Stored data
-- -- --

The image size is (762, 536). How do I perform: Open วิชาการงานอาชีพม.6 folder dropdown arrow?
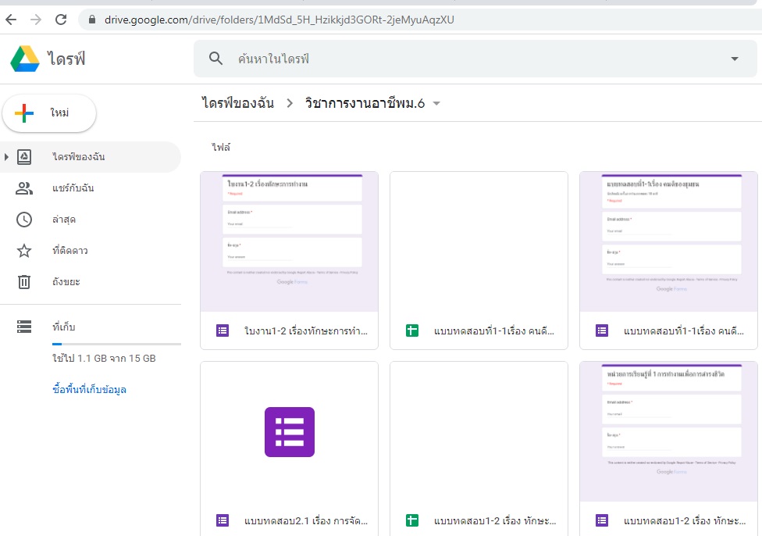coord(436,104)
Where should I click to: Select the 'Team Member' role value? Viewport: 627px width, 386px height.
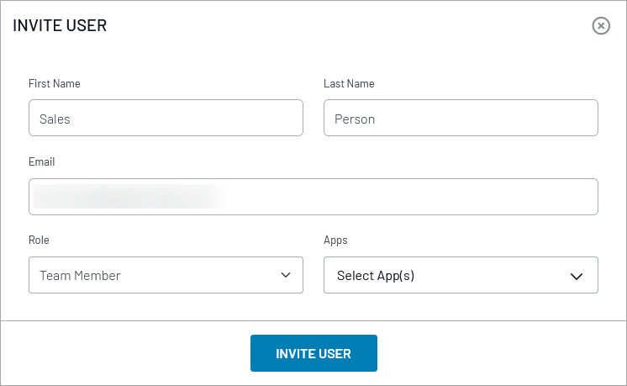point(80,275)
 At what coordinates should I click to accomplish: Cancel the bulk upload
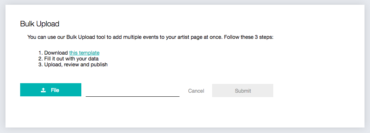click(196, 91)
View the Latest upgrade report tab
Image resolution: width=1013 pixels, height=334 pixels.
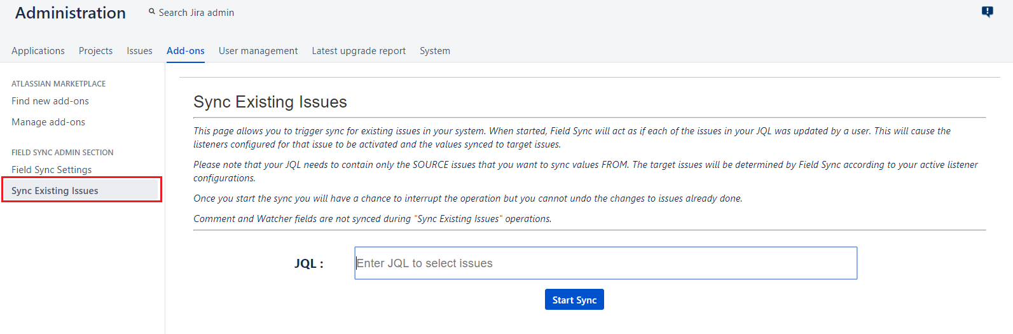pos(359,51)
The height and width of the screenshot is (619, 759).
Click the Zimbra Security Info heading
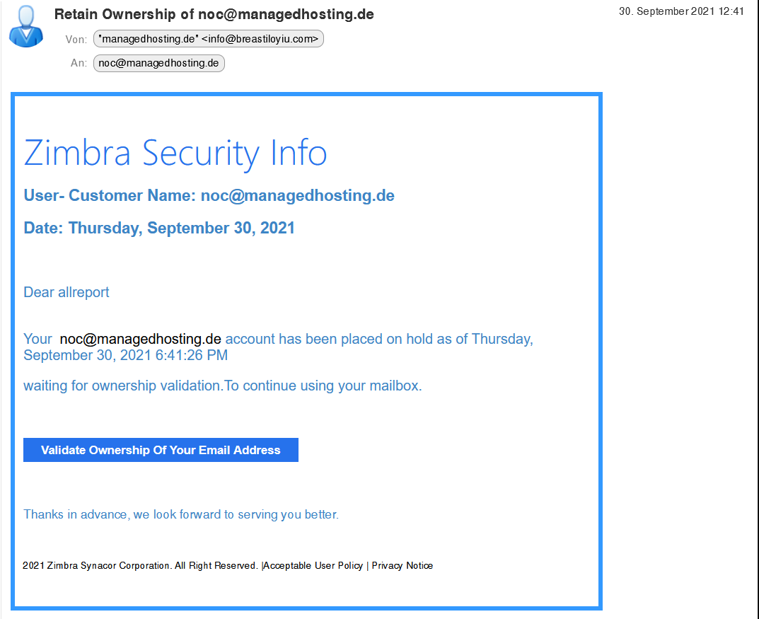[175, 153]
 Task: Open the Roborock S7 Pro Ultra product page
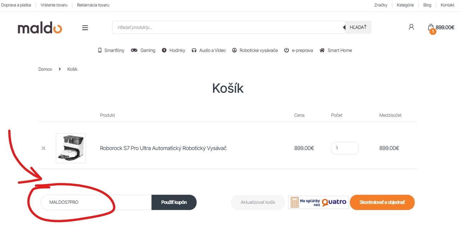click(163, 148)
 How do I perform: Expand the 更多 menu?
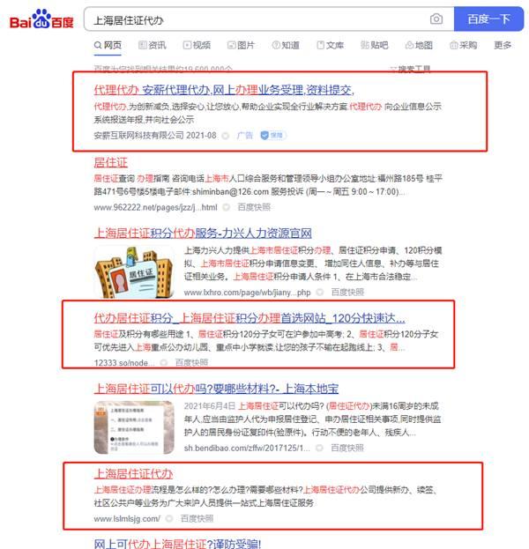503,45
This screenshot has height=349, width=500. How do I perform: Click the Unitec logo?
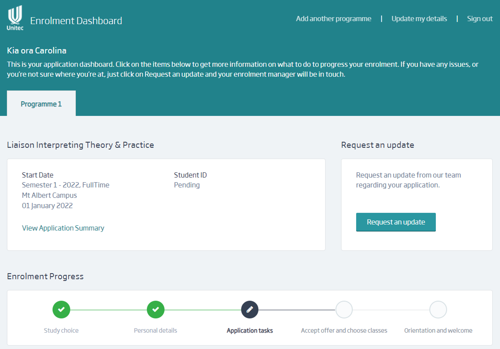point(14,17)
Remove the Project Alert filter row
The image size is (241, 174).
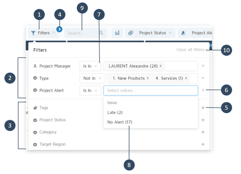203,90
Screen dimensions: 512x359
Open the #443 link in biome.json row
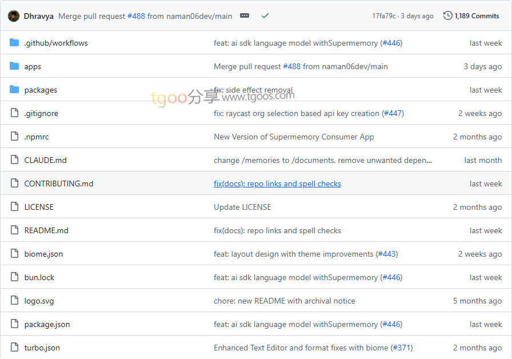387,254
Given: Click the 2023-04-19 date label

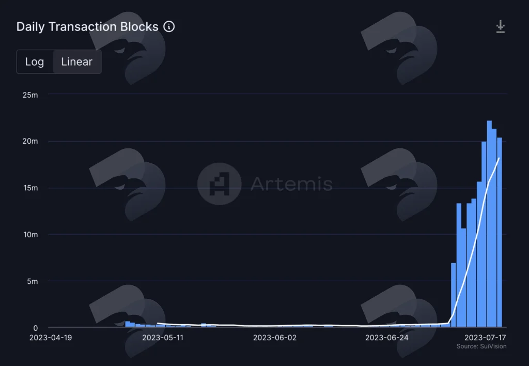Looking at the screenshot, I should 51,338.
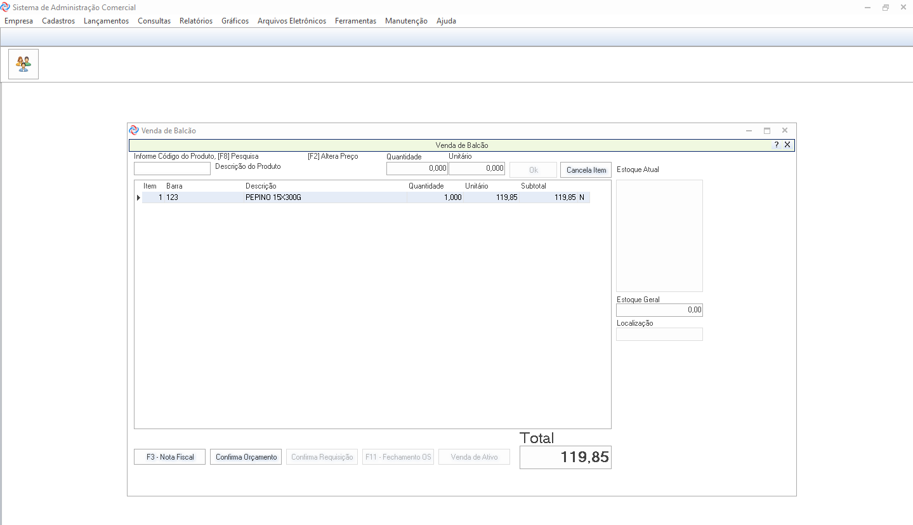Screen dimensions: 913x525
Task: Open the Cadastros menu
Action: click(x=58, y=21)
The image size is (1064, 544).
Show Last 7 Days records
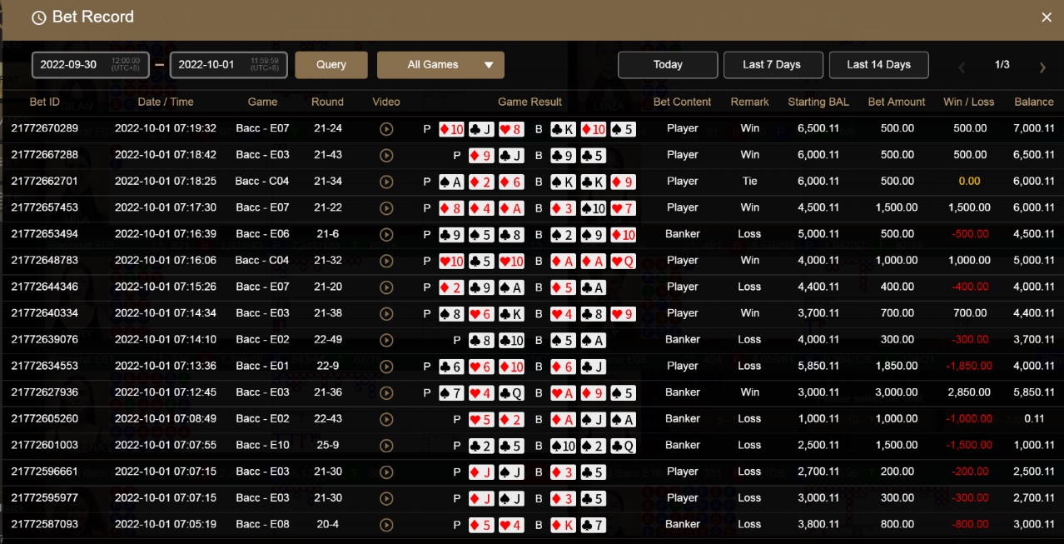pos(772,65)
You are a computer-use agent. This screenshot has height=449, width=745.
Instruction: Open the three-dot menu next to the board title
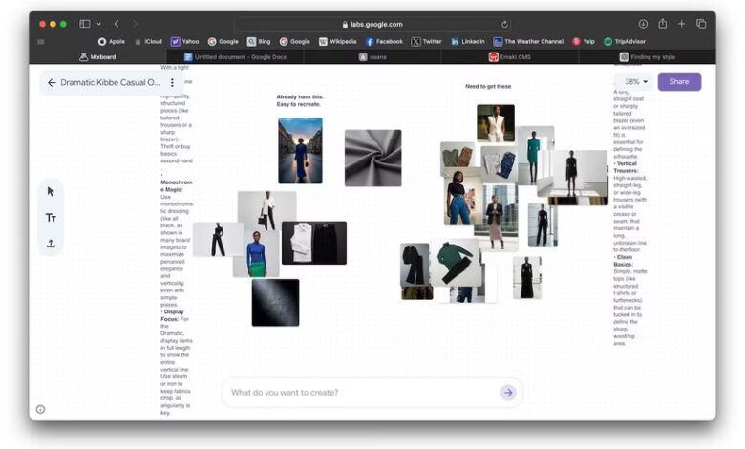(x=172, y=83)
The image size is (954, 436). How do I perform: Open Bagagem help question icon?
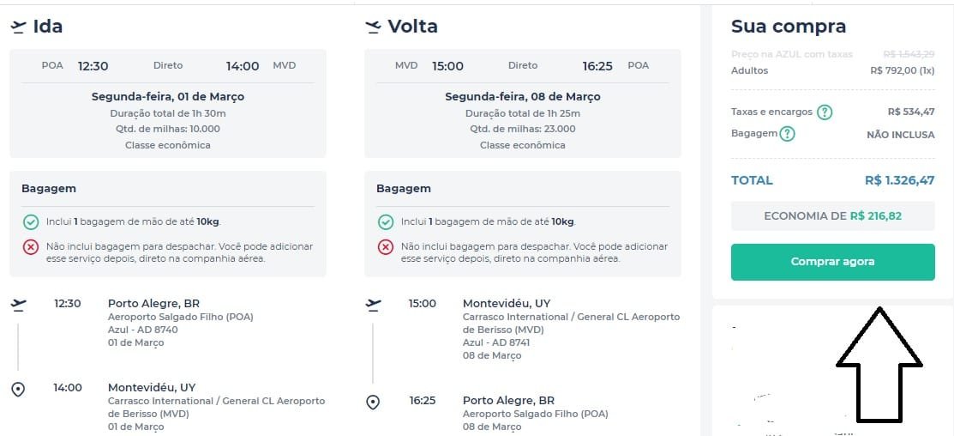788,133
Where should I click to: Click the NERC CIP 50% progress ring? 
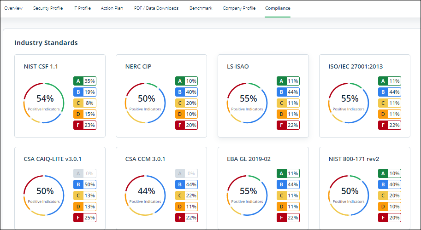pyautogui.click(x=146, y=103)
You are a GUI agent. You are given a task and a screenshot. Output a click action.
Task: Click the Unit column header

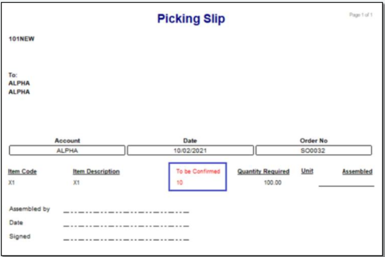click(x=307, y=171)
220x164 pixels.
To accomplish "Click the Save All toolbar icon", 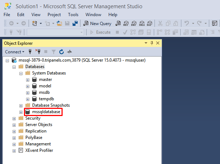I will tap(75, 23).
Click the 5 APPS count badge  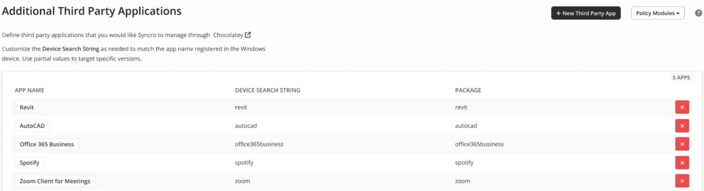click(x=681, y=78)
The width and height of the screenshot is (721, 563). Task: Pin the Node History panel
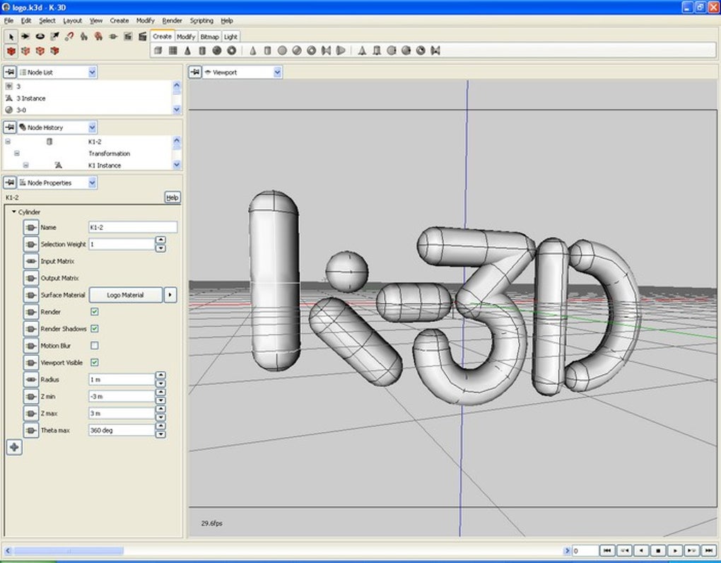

-- -- --

Reproduce exactly the lines of the data above that run from the line with "View the Latest upgrade report tab" down to the line with "Remove the Project Alert filter row", both ends included. Pictures do not belong in the copy.

View the Latest upgrade report tab
Image resolution: width=1013 pixels, height=334 pixels.
pos(359,51)
The height and width of the screenshot is (619, 759).
Click the Zimbra Security Info heading
[175, 153]
 Task: Open the Roborock S7 Pro Ultra product page
click(163, 148)
 How do I perform: Expand the 更多 menu?
503,45
This screenshot has height=349, width=500. How do I perform: Click the Unitec logo?
point(14,17)
Remove the Project Alert filter row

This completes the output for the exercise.